I tried to read the history, but each word was a wound, a chastisement, and I put it in Elizabeth’s chest at the foot of my bed, the place where she’d kept my letters. Over the years, I’d added my treasures to Elizabeth’s chest as well. My uniform was there.

The coat would not button across my breasts when I tried it on, and it smelled like horse and campfires. Beneath the stench was a hint of lather and hair grease and him, and though I slept at his side each night and carried his name, my belly clenched and my blood warmed. And I missed him.

I missed me.

The uniform breeches were like old stockings, snug in places and worn through in others, but I left them on as I donned my cap. The green plume was nothing more than a wilted weed, but if I closed my eyes and nodded my head so that it brushed my cheek, it wasn’t hard to remember.
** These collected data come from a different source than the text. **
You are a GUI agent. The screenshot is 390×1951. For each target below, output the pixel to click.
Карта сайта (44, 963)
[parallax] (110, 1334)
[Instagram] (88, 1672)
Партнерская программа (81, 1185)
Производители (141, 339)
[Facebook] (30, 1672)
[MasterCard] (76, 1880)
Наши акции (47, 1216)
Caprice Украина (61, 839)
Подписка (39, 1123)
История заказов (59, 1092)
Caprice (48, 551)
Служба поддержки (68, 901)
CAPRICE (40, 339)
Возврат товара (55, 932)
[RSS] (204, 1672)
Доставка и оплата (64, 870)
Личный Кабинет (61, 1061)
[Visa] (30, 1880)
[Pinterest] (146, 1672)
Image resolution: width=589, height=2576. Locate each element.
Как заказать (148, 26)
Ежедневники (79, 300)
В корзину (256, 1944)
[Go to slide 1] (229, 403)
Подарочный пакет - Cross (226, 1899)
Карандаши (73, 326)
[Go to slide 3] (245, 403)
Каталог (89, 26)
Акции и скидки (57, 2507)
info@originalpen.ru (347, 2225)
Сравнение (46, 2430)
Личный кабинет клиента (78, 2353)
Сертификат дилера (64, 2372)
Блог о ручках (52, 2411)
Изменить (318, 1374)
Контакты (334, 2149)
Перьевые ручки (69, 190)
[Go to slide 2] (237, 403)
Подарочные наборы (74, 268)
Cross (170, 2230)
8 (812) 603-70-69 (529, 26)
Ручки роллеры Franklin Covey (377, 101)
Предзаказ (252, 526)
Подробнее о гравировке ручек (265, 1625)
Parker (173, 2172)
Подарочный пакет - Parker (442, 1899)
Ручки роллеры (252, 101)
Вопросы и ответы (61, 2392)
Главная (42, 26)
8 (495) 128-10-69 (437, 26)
The general’s uniform still hung in a cloth bag at the back of the wardrobe. He’d worn it a few times. When Washington was elected president in ’89 and when he went home to Mount Vernon in ’97, John went to Philadelphia for the swearing in and the send-off, but I’d refused to go with him both times. I wanted to protect him, even from myself.

I made a new pair of breeches that looked just like the ones I’d worn. It took me a few attempts to get the fit right, but once I did, I fashioned more. Then I made myself a shirt and a waistcoat too, white with plain white buttons. I bought a green plume—a dozen of them—in Lenox and a black tricorn hat and tall black boots. I dyed nine yards of woolen cloth colonial blue, and lied and said it was for a new dress. I had no reason to lie, but I wasn’t ready to talk, and for weeks I mulled and mourned and pondered and planned until one day Agrippa Hull stopped by to see the general and caught me chopping wood in my brand-new breeches.

“Bonny, good grief. What are you doing?” he asked, collapsing into the rocking chair on my back porch.

“I’m chopping wood, Agrippa.”

“Someone might see you. Think of the general!”

“Do you suppose some people might be willing to pay to see me in breeches, Grippy?” I mused.

His jaw dropped.

I realized belatedly how that might have sounded. “I would like to put on a small production. And sell tickets. I would wear my uniform and talk about the war from the female perspective. I would call it ‘Deborah Samson, the Girl Who Went to War.’ Or ‘Secret Soldier.’ Or something similar.”

He cocked his head, incredulous. “Now why would you go and do that?”